If the three plays of Part One, which received their first and only staging last night, were anything to go by, the criticism of authority throughout will be oblique and implied rather than direct. First up was Assembly by Sonali Bhattacharyya, where actors Doreene Blackstock and Jonny Khan led a cast of real teachers and pupils through an exploration of the disruption caused to state-school A-level students throughout 2020. It also packed quite a bit about ageism and the lack of unionisation in education into just over 30 minutes, as well as the delicious concept of kids orchestrating a classroom coughing campaign to a Kanye West track.

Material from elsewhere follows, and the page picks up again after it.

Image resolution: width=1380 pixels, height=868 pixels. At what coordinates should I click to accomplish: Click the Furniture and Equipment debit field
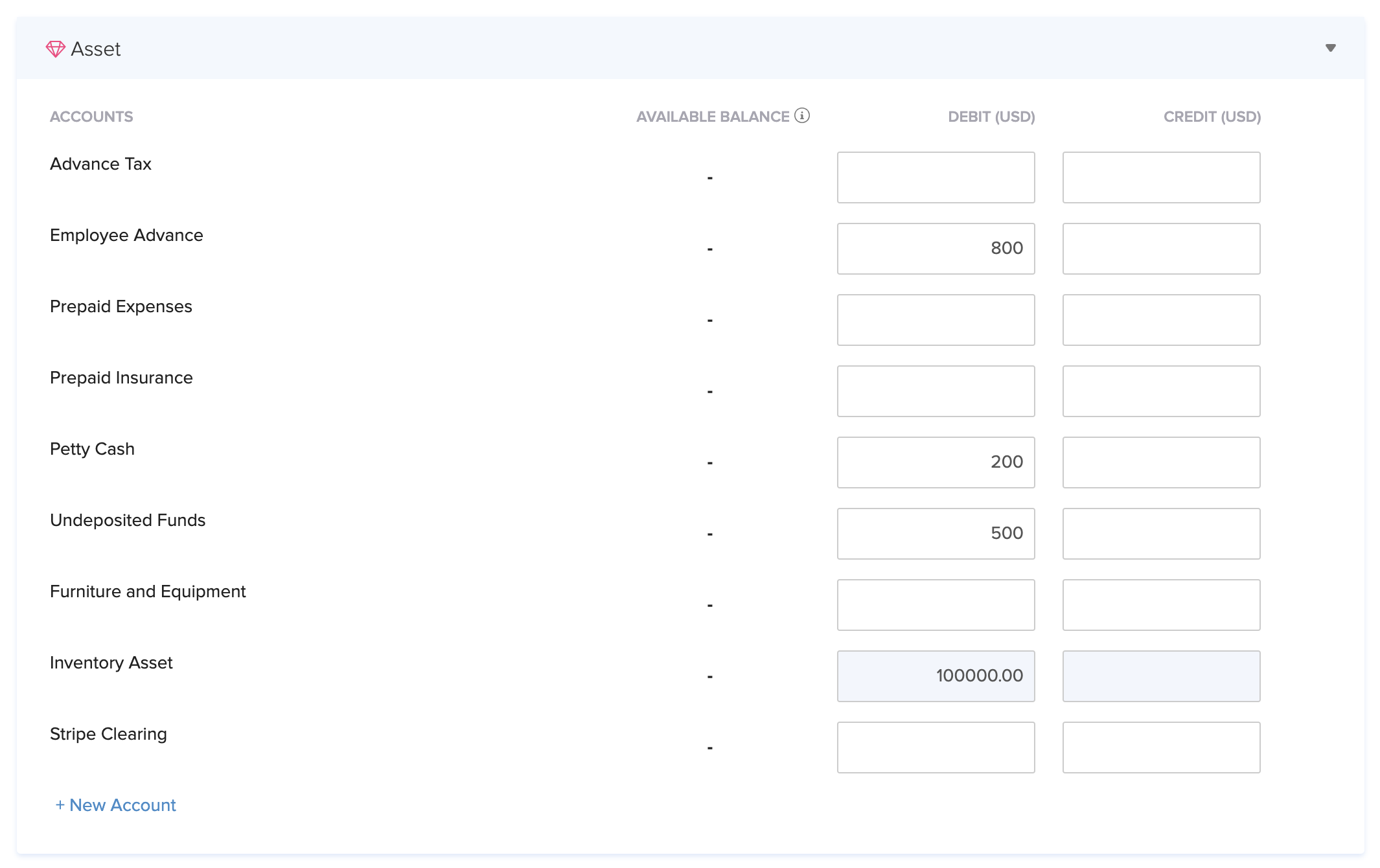pos(936,604)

More focused and funny than this passionate but necessarily ragged piece was The Full Works by Josh Elliott, in which a father inducts his reluctant son into the family funeral trade with the help of a very chatty corpse. This was unexpectedly sweet and sad, the two living characters exchanging confidences and tricks of the trade while the dead young man’s bereft father waits outside.

The Social Care Workers' Play
Ali Wright

Finally, Face the Music was a fragmentary but delightful tip of the hat to carers by the cared-for. This mix of fairytale, song and mockingly recited soundbites (“they need to be protected”/”He’s grumpy”/“He REALLY likes to talk to the cashiers”) was devised by poet Francesca Beard with older members of the community arts group All Change. It showed their vulnerability and also their strength, with a show-stopping turn from 96-year-old Eula Harrison, who knows how to deliver a stone-cold punchline.

Part Two, playing tonight (Thur 10) and on Saturday afternoon, will feature plays about refuse collectors, midwives and delivery drivers. Part Three, on Friday and Saturday evening, will cover women’s centre workers and supermarket and TFL staff. Each tranche features estimable writers, actors and/or directors: they may also feature novices who will be inaudible and fluff their cues. But this is a laudable enterprise and one worth supporting. I salute it for giving a voice and a platform to those we sentimentalise but too easily forget.